Mientras Estados Unidos y Canadá se lanzan miradas incómodas y
declaraciones que suenan más a terapia de pareja que a diplomacia
internacional, México decidió entrar a la conversación con un mensaje de
calma. La presidenta Claudia Sheinbaum aseguró que su gobierno trabajará
para que el TMEC no se rompa, porque –según ella– el acuerdo comercial es
conveniente “para los tres países”.
Una frase que suena a “todos respiremos y dejemos de pelear”.
Sheinbaum, que ha intentado mantener un tono conciliador ante las crecientes
tensiones entre las otras dos naciones socias, subrayó que México está
comprometido con el tratado y que hará lo necesario para sostenerlo, incluso si
el ambiente político en Washington parece una montaña rusa y en Ottawa una
sala de espera llena de dudas.
Durante su posicionamiento, la presidenta recordó que el TMEC es una pieza
clave para la economía mexicana: exportaciones, empleos, inversión, cadenas
productivas… prácticamente el sistema circulatorio del país depende de ese
acuerdo. No defenderlo sería como soltar el volante en plena curva.
Eso sí, también subrayó que México defenderá su soberanía, una frase obligada
en el discurso político nacional, especialmente cuando Estados Unidos se pone
exigente y Canadá se suma con su lista de preocupaciones. Pero Sheinbaum
insistió en que la idea no es romper nada, sino evitar que las fricciones
terminen en una guerra comercial que nadie quiere y que a nadie conviene.

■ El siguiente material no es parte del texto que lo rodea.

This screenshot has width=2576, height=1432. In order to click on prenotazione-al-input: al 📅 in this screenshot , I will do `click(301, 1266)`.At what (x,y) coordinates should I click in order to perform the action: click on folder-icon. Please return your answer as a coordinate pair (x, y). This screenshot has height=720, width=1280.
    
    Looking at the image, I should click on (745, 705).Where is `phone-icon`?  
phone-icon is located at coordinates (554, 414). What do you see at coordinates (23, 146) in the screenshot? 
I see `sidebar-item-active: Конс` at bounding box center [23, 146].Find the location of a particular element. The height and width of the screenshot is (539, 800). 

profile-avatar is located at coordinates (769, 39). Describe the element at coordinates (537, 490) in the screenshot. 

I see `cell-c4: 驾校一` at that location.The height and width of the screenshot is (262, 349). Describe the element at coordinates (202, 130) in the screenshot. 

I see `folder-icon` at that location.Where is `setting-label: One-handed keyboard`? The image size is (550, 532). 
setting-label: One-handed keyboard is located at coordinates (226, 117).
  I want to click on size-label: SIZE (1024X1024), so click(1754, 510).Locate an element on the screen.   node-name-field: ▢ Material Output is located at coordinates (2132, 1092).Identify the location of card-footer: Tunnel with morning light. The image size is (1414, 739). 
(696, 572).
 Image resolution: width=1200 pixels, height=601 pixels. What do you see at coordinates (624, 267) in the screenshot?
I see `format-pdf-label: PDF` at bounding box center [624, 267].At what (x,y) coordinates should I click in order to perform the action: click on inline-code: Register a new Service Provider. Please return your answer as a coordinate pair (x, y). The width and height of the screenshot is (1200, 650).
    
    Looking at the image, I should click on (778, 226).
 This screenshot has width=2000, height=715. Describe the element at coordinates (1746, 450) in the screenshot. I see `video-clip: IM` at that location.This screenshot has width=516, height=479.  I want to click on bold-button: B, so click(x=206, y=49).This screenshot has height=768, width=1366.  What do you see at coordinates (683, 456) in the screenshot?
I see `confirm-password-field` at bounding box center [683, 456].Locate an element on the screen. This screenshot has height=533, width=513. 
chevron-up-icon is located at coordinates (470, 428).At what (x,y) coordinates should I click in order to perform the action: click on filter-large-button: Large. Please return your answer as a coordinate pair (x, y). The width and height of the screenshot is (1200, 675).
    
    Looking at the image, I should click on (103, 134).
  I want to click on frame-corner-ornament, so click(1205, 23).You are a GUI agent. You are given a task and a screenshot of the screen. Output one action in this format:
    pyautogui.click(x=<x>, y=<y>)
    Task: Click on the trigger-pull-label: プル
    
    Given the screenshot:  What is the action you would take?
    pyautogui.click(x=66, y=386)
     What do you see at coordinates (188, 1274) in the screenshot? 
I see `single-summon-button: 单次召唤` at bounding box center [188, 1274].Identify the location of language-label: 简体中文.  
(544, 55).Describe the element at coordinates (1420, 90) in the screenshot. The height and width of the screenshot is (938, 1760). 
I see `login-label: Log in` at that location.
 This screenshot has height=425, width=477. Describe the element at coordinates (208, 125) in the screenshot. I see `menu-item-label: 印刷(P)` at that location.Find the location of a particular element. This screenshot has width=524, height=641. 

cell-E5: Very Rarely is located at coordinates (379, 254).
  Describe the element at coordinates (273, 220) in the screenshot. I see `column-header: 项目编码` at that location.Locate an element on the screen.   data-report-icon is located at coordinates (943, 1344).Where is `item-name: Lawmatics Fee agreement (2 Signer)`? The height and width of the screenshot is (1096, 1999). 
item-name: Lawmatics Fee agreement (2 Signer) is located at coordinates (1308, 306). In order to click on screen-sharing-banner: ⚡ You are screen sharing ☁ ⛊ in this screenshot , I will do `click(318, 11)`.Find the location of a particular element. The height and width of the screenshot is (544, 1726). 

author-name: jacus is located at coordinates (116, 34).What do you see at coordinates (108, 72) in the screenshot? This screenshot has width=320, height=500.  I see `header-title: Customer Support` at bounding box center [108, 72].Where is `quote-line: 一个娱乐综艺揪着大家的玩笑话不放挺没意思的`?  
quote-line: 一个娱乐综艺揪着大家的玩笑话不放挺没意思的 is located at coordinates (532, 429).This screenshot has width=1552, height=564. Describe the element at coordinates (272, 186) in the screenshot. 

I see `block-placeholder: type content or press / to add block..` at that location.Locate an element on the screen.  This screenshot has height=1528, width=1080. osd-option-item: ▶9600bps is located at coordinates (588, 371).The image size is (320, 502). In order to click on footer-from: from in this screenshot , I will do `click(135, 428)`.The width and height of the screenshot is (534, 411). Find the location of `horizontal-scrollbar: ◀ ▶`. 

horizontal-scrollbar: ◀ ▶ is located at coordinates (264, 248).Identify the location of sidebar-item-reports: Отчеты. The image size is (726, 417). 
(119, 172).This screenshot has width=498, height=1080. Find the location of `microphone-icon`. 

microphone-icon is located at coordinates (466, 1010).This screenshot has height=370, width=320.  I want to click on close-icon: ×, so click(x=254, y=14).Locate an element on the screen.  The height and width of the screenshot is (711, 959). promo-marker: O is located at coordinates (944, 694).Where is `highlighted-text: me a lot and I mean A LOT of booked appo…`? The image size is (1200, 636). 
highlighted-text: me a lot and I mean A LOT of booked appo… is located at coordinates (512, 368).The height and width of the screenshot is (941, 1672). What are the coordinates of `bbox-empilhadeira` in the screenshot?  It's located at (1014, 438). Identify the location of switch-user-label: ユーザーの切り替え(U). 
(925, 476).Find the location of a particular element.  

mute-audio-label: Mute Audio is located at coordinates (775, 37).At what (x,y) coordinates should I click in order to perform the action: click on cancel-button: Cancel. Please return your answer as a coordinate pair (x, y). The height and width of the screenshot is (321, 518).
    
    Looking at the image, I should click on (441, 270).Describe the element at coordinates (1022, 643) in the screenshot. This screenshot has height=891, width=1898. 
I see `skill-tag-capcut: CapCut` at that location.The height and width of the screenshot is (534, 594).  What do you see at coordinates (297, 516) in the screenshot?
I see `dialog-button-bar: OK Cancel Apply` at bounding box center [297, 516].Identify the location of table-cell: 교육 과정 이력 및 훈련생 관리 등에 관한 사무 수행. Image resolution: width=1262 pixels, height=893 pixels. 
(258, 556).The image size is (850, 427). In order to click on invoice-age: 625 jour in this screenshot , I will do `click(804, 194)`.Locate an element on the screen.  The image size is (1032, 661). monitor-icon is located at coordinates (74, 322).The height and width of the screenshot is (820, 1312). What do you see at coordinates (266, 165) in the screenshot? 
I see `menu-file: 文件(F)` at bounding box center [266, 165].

Al interior del gobierno federal se percibe un mensaje coordinado: mantener el
tratado es prioridad absoluta. En la Secretaría de Economía ya preparan
reuniones, argumentarios y ajustes estratégicos para evitar que los
desacuerdos se conviertan en un conflicto mayor.
Analistas internacionales advierten que la relación entre los tres países
atraviesa uno de sus momentos más tensos desde la renegociación original del
NAFTA. Temas como energía, reglas de origen, subsidios y disputas laborales
siguen atorados en un callejón sin salida.
Sin embargo, México apuesta por jugar el papel de mediador, el que intenta que
la mesa siga unida, aunque esté coja.
En resumen:
Estados Unidos y Canadá pelean.
México hace de adulto responsable.
Y el TMEC, como siempre, pendiendo de un hilo.